==== EXTRAIT SOURCE ====

Il ne s’agit ni de repentance, ni de dénigrement de notre
passé, mais d’appeler à distinguer les principes universels des droits de l’Homme, que la France peut être
fière d’avoir contribué à proclamer, d’avec certaines
politiques qui ont été menées par elle en contradiction
avec ceux-ci.
Il s’agit aussi de s’interroger sur le rôle négatif dans
la société française d’aujourd’hui de la persistance de
ce passé refoulé et des représentations qu’il a modelées.
Tout en écartant toutes les explications simplistes
et abusives qui feraient de celle-ci une réplique de
la société coloniale d’hier, l’objectif de ce colloque est
de se demander en quoi la permanence des mentalités
et des comportements sociaux forgés tout au long
de l’épisode colonial sont une cause des phénomènes
discriminatoires et de certaines inégalités de fait de la
société française actuelle.
Colloque de la Ligue française des droits de l’Homme sur le 8 mai 1945 : «Le passé colonial refoulé»
par Ghada Hamrouche, La Tribune, le 9 Mai 2005
60 ans après les massacres du 8 mai 1945, la France ose à peine décrire «l’injustice des événements» survenus le lendemain du triomphe des forces alliées sur l’armée nazie.

==== DONNÉES FOURNIES ====

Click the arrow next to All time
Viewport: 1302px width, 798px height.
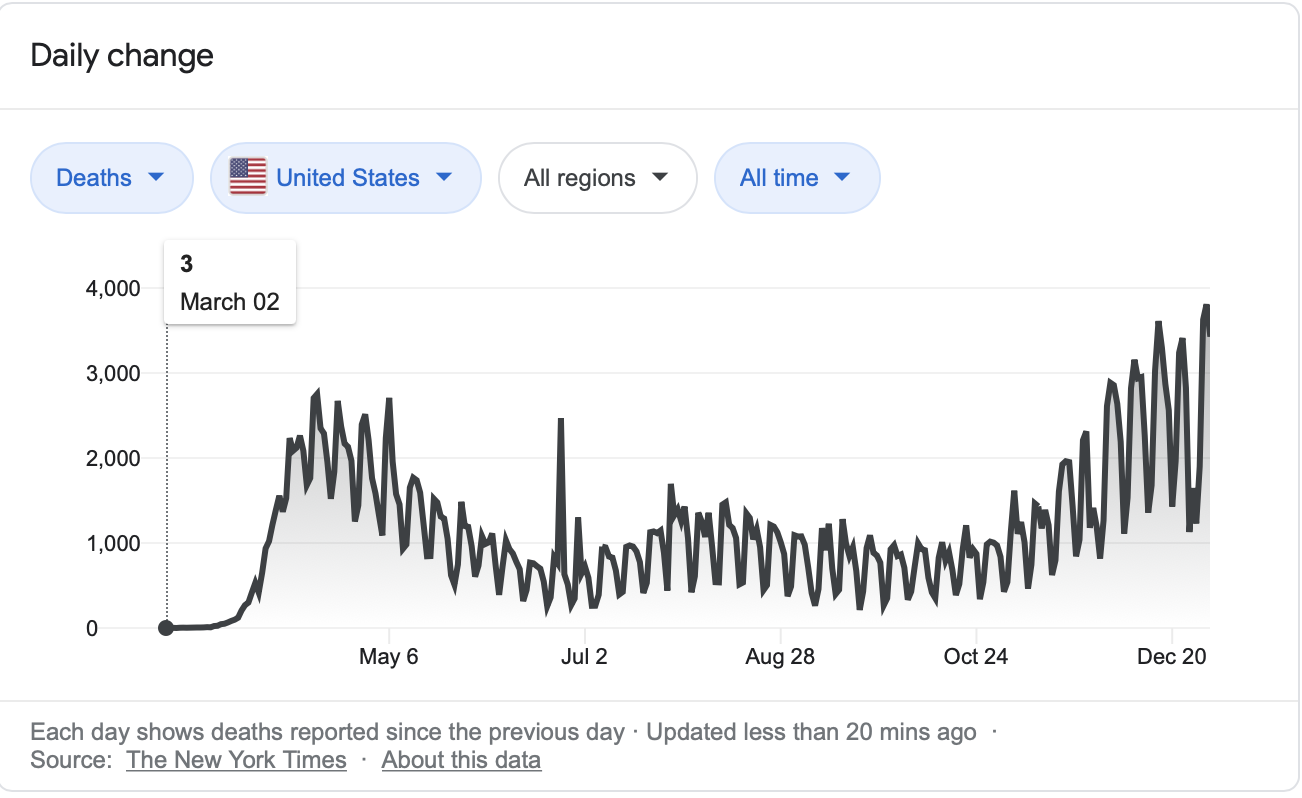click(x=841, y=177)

====
==== DONNÉES FOURNIES ====

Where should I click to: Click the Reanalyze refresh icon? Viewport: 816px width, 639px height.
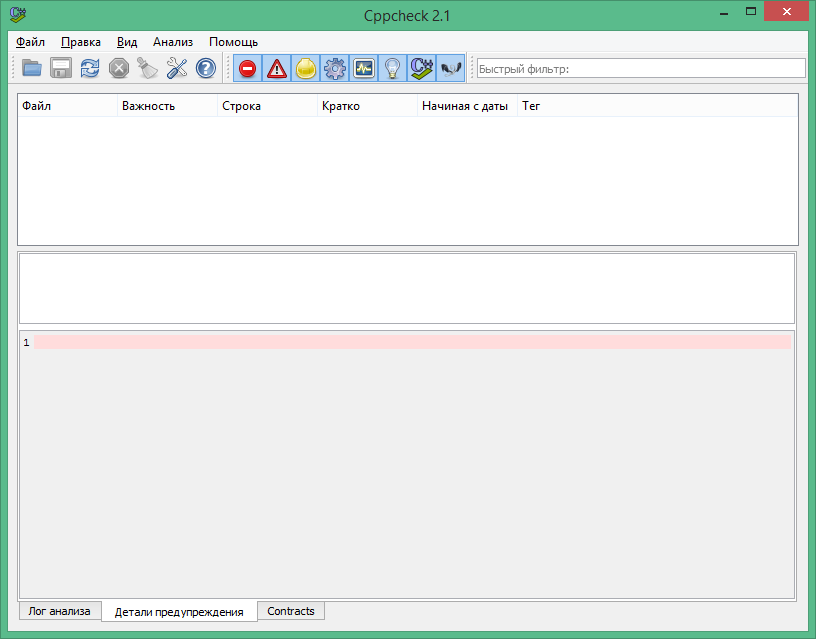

====
==== DONNÉES FOURNIES ====

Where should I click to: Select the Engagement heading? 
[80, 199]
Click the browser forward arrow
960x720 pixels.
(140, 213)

====

» CONSIGNE
Reproduisez le passage de l'extrait sur le passé colonial allant de «Il ne s’agit» jusqu'à «avec ceux-ci.» inclus, en y remplaçant «politiques» par «mesures».

» RÉPONSE
Il ne s’agit ni de repentance, ni de dénigrement de notre
passé, mais d’appeler à distinguer les principes universels des droits de l’Homme, que la France peut être
fière d’avoir contribué à proclamer, d’avec certaines
mesures qui ont été menées par elle en contradiction
avec ceux-ci.